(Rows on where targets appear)
● ● ● ● ● ● ●
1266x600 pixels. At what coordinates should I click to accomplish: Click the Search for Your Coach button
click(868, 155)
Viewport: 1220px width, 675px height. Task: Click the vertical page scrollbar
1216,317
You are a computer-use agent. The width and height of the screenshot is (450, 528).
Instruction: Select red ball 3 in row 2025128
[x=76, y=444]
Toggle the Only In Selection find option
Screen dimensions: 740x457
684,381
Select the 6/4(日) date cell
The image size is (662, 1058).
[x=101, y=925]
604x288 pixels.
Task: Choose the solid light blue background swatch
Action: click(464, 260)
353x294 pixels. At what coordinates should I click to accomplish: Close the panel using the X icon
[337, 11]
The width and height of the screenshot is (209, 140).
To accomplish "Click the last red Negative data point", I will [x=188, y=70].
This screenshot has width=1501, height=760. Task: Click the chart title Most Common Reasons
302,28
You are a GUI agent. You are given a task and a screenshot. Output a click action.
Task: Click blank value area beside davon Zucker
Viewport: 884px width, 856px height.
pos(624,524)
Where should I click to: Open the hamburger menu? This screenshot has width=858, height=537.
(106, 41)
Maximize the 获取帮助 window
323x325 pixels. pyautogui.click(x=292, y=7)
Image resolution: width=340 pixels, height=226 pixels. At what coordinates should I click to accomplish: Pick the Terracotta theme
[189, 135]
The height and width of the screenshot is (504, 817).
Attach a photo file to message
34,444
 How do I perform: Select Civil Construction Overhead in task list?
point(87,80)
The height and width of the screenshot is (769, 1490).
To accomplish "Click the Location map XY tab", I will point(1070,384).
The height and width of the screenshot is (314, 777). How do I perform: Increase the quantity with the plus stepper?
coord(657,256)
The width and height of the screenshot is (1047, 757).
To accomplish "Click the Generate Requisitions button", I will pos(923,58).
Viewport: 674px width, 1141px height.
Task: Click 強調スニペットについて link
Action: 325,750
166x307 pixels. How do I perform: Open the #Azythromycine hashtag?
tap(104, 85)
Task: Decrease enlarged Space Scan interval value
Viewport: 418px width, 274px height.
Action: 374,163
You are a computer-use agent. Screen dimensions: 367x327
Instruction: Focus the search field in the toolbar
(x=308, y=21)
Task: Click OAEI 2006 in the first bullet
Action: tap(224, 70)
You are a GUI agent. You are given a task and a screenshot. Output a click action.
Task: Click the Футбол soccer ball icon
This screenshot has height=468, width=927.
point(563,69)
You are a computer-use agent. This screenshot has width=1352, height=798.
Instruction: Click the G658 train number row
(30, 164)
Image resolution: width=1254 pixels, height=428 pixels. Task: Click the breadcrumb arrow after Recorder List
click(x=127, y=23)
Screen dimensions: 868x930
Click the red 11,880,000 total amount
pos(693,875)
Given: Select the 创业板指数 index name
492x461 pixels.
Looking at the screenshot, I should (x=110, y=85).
● ● ● ● ● ● ●
Given instruction →
Extract every line of the entries above and reproduce each one verbatim, in its original order.

Response for this exercise →
1266x600 pixels. At what coordinates should I click to accomplish: Click the Search for Your Coach button
click(868, 155)
Viewport: 1220px width, 675px height. Task: Click the vertical page scrollbar
1216,317
You are a computer-use agent. The width and height of the screenshot is (450, 528).
Instruction: Select red ball 3 in row 2025128
[x=76, y=444]
Toggle the Only In Selection find option
Screen dimensions: 740x457
684,381
Select the 6/4(日) date cell
The image size is (662, 1058).
[x=101, y=925]
604x288 pixels.
Task: Choose the solid light blue background swatch
Action: click(464, 260)
353x294 pixels. At what coordinates should I click to accomplish: Close the panel using the X icon
[337, 11]
The width and height of the screenshot is (209, 140).
To accomplish "Click the last red Negative data point", I will [x=188, y=70].
This screenshot has width=1501, height=760. Task: Click the chart title Most Common Reasons
302,28
You are a GUI agent. You are given a task and a screenshot. Output a click action.
Task: Click blank value area beside davon Zucker
Viewport: 884px width, 856px height.
pos(624,524)
Where should I click to: Open the hamburger menu? This screenshot has width=858, height=537.
(106, 41)
Maximize the 获取帮助 window
323x325 pixels. pyautogui.click(x=292, y=7)
Image resolution: width=340 pixels, height=226 pixels. At what coordinates should I click to accomplish: Pick the Terracotta theme
[189, 135]
The height and width of the screenshot is (504, 817).
Attach a photo file to message
34,444
 How do I perform: Select Civil Construction Overhead in task list?
point(87,80)
The height and width of the screenshot is (769, 1490).
To accomplish "Click the Location map XY tab", I will point(1070,384).
The height and width of the screenshot is (314, 777). How do I perform: Increase the quantity with the plus stepper?
coord(657,256)
The width and height of the screenshot is (1047, 757).
To accomplish "Click the Generate Requisitions button", I will pos(923,58).
Viewport: 674px width, 1141px height.
Task: Click 強調スニペットについて link
Action: 325,750
166x307 pixels. How do I perform: Open the #Azythromycine hashtag?
tap(104, 85)
Task: Decrease enlarged Space Scan interval value
Viewport: 418px width, 274px height.
Action: 374,163
You are a computer-use agent. Screen dimensions: 367x327
Instruction: Focus the search field in the toolbar
(x=308, y=21)
Task: Click OAEI 2006 in the first bullet
Action: tap(224, 70)
You are a GUI agent. You are given a task and a screenshot. Output a click action.
Task: Click the Футбол soccer ball icon
This screenshot has height=468, width=927.
point(563,69)
You are a computer-use agent. This screenshot has width=1352, height=798.
Instruction: Click the G658 train number row
(30, 164)
Image resolution: width=1254 pixels, height=428 pixels. Task: Click the breadcrumb arrow after Recorder List
click(x=127, y=23)
Screen dimensions: 868x930
Click the red 11,880,000 total amount
pos(693,875)
Given: Select the 创业板指数 index name
492x461 pixels.
Looking at the screenshot, I should (x=110, y=85).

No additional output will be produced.